Dataset entries -
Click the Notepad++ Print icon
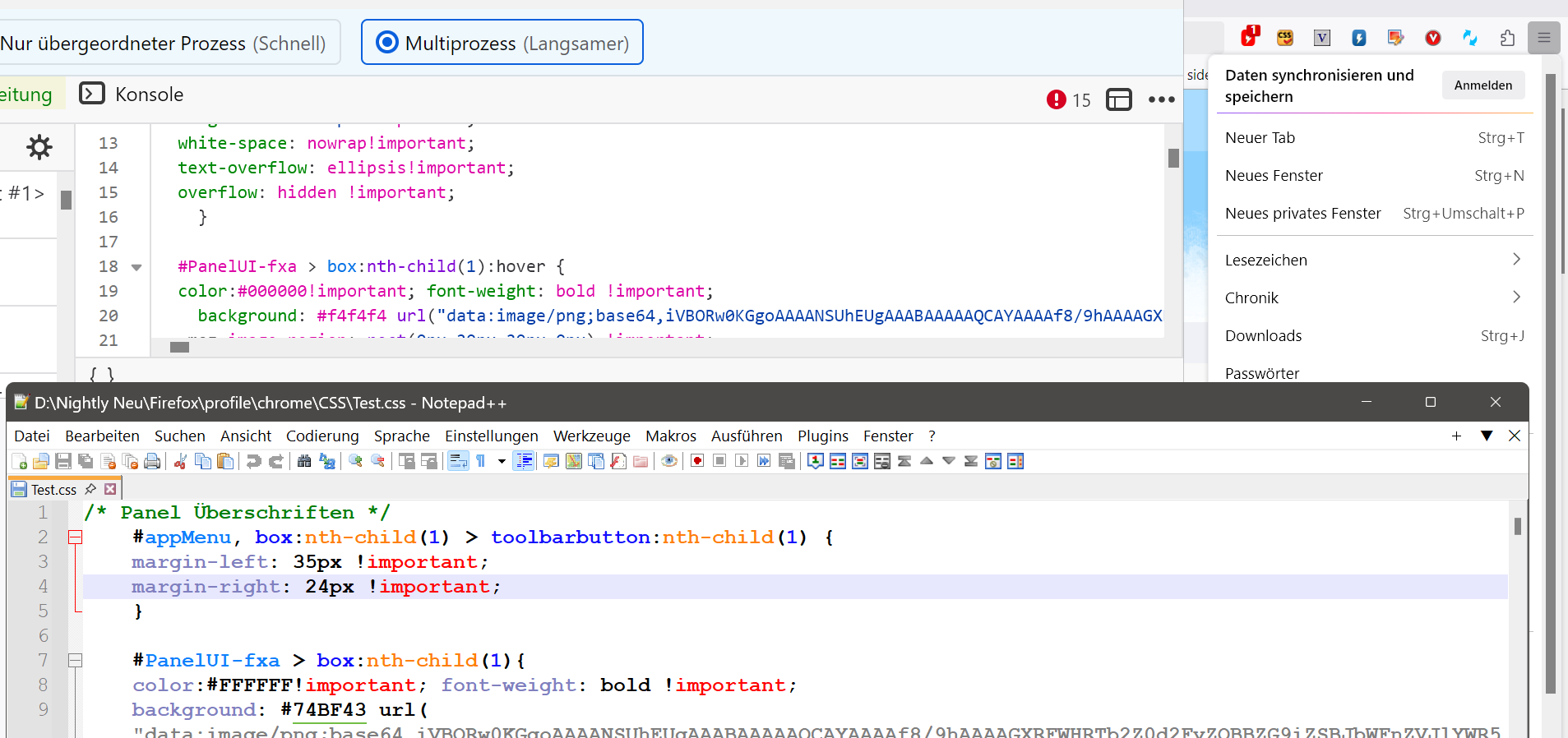Image resolution: width=1568 pixels, height=738 pixels. pyautogui.click(x=152, y=461)
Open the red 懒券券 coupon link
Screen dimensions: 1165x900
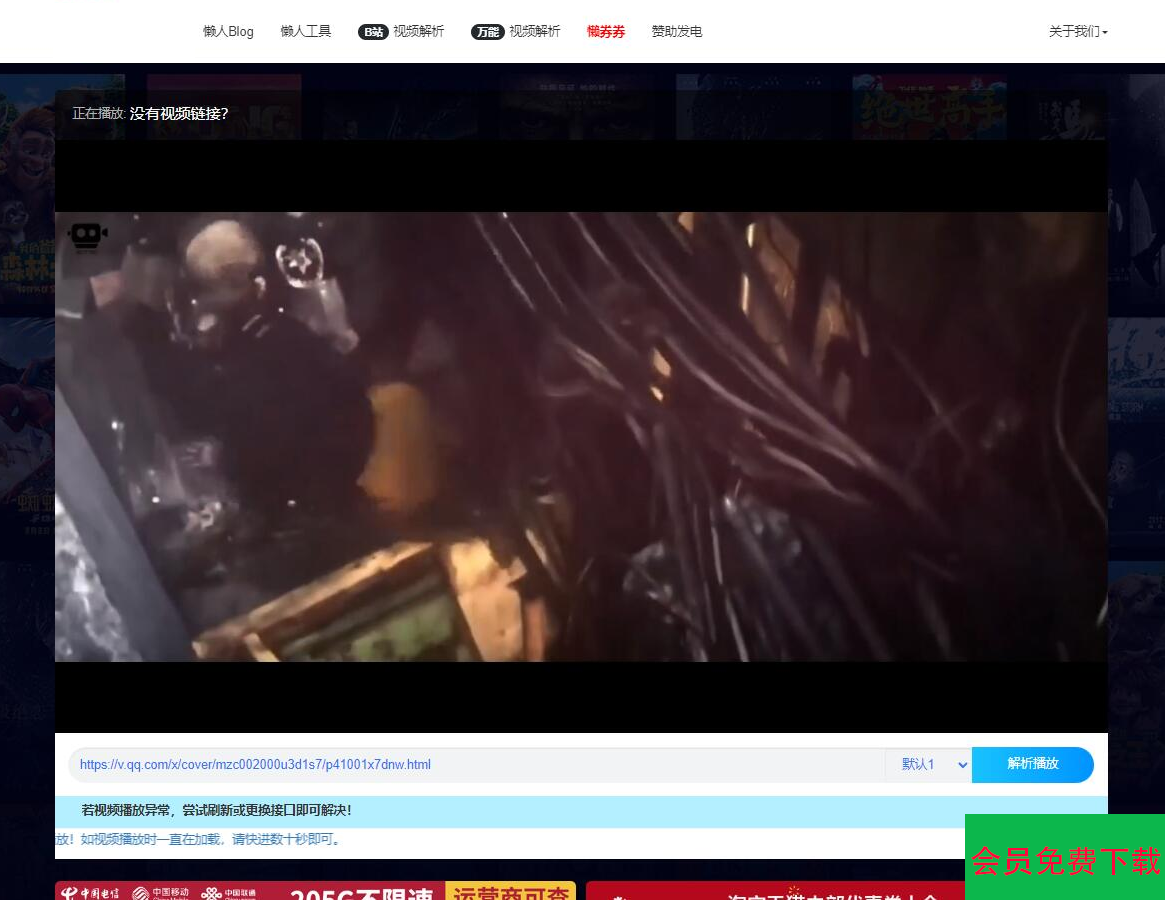pos(606,32)
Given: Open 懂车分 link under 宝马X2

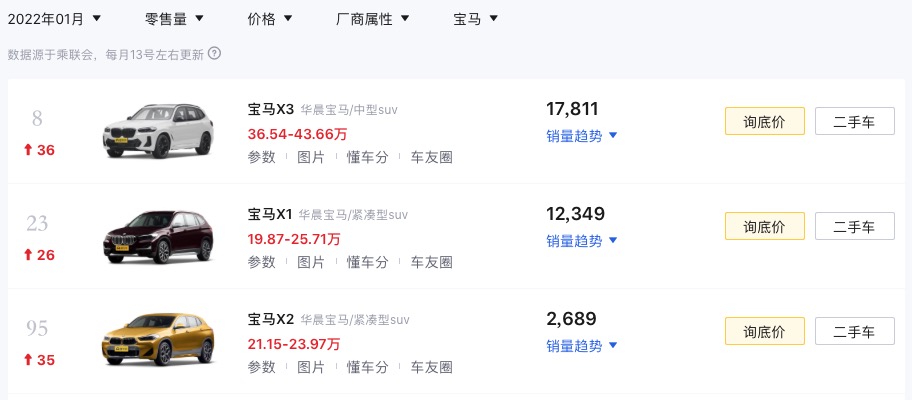Looking at the screenshot, I should pyautogui.click(x=368, y=367).
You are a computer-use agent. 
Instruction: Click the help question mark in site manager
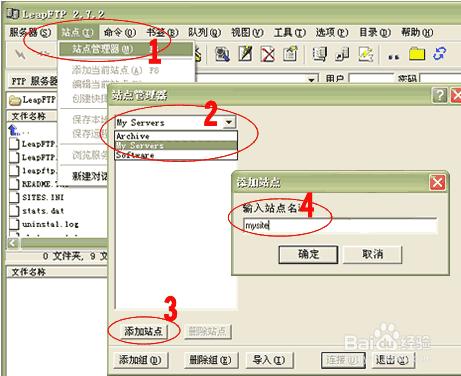coord(440,95)
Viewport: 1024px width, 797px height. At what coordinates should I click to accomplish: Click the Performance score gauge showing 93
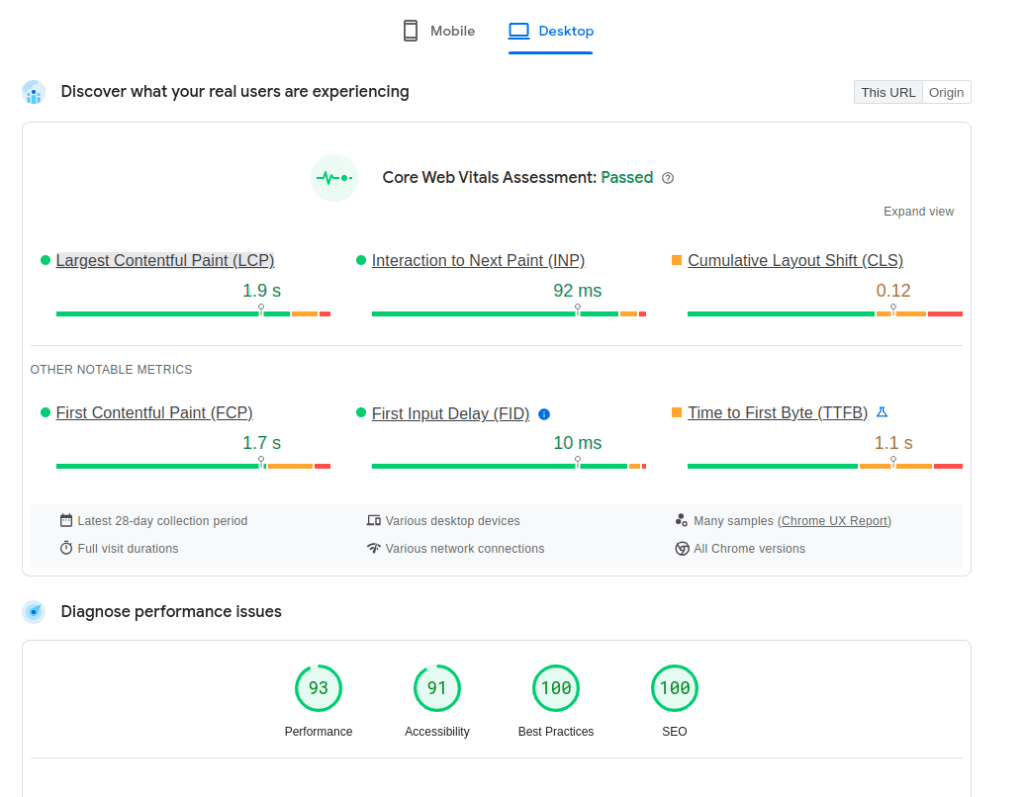318,688
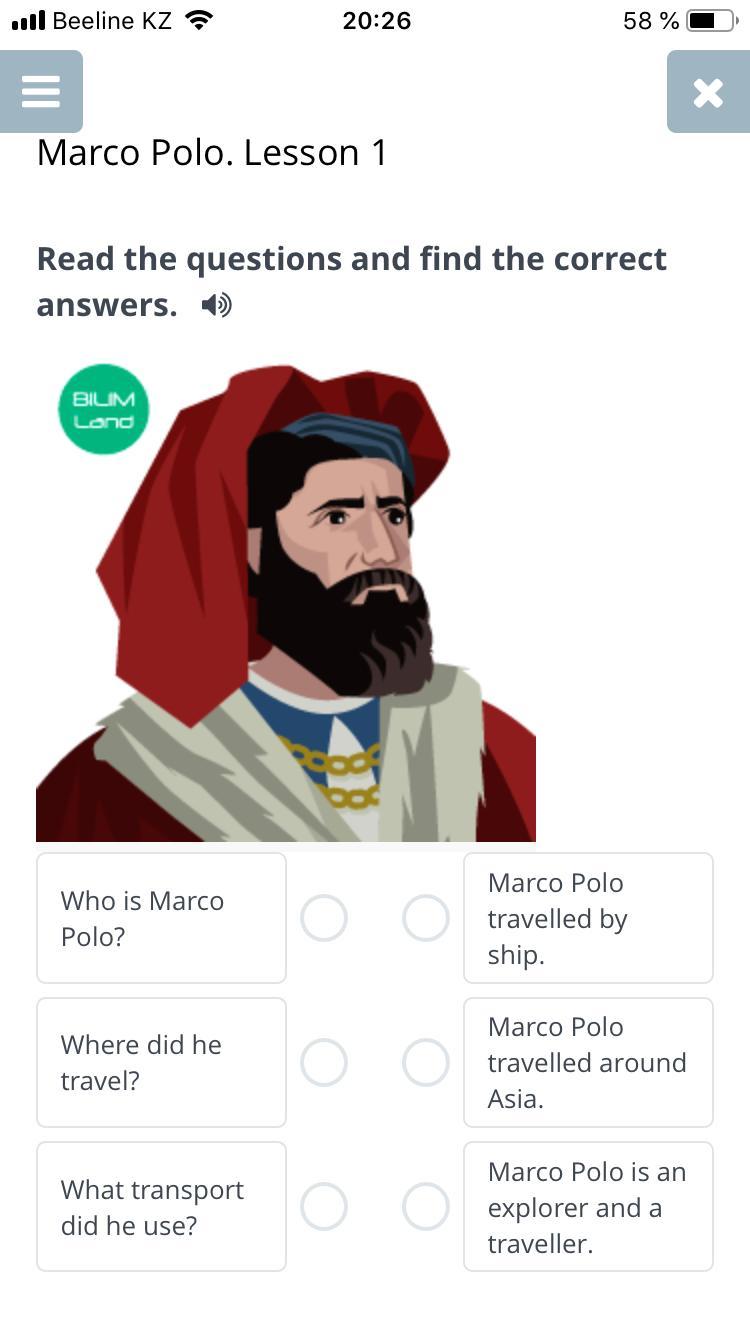Close the lesson with the X icon
The image size is (750, 1334).
tap(707, 92)
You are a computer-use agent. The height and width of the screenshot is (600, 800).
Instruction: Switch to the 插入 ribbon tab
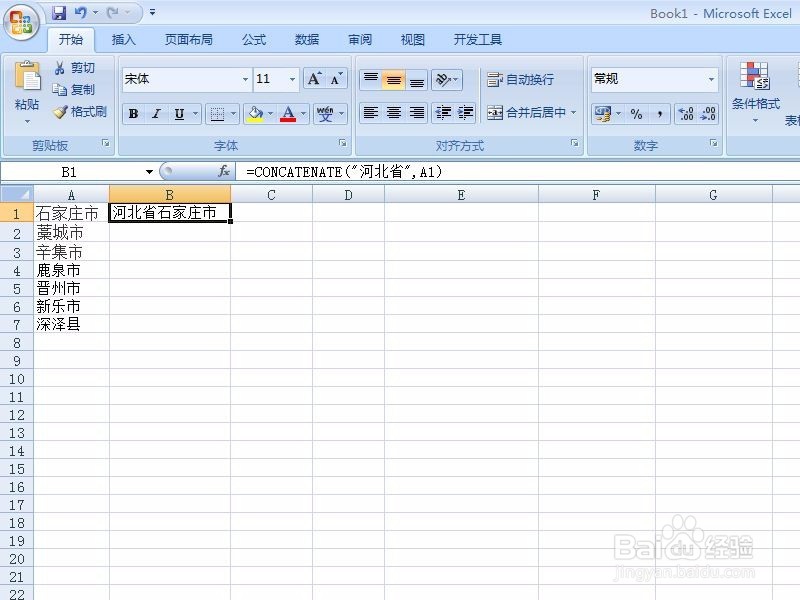[124, 39]
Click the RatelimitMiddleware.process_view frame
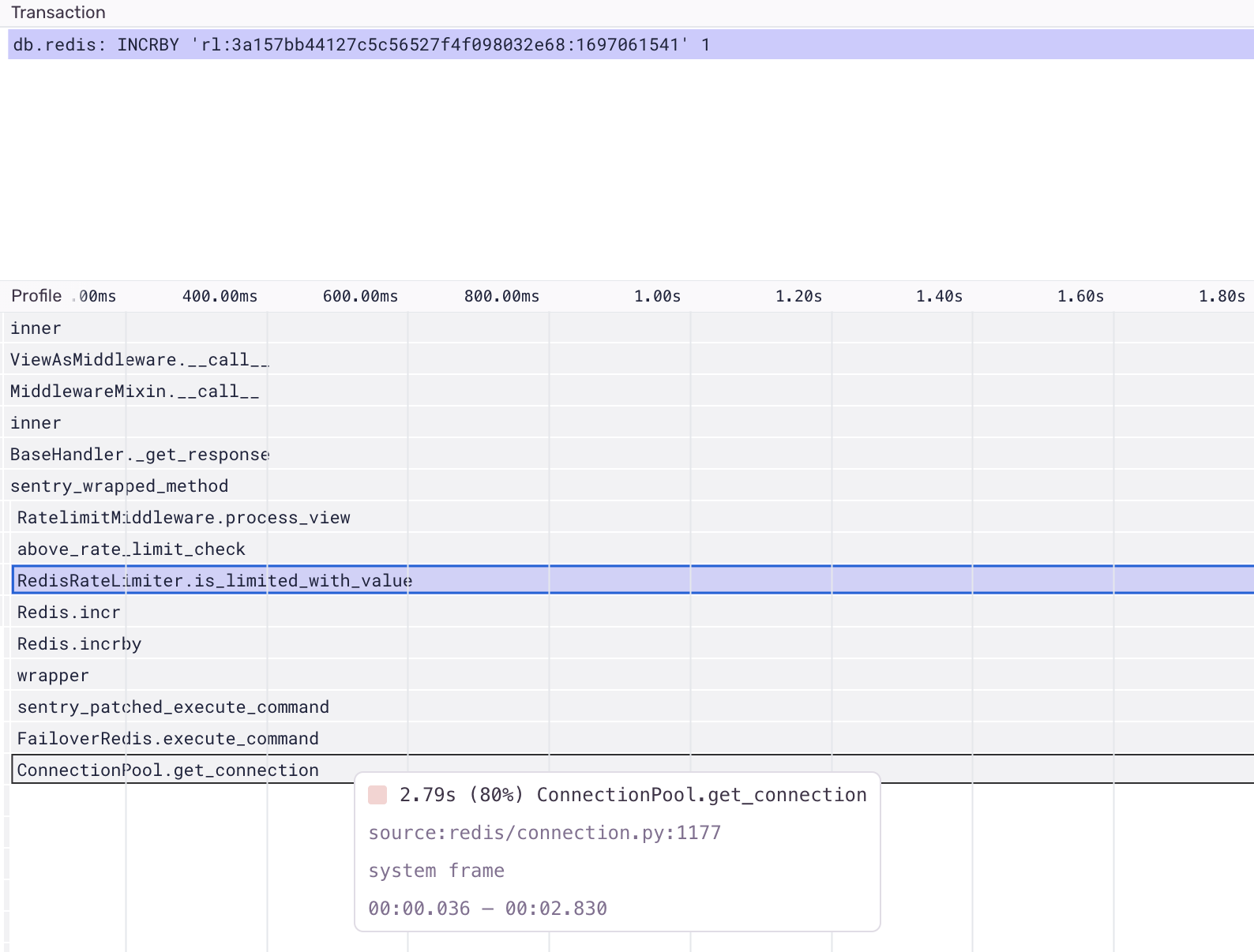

What is expected -
Once the pictures are set aside, write out each record exactly.

Your solution -
Click the Notepad++ Print icon
Image resolution: width=1568 pixels, height=738 pixels. pyautogui.click(x=152, y=461)
Open the red 懒券券 coupon link
Screen dimensions: 1165x900
pos(606,32)
Given: Open 懂车分 link under 宝马X2

Looking at the screenshot, I should pyautogui.click(x=368, y=367).
You are a computer-use agent. 
Instruction: Click the help question mark in site manager
coord(440,95)
Viewport: 1024px width, 797px height. At what coordinates should I click to accomplish: Click the Performance score gauge showing 93
318,688
Close the lesson with the X icon
The image size is (750, 1334).
tap(707, 92)
You are a computer-use agent. The height and width of the screenshot is (600, 800).
Instruction: Switch to the 插入 ribbon tab
[124, 39]
Click the RatelimitMiddleware.process_view frame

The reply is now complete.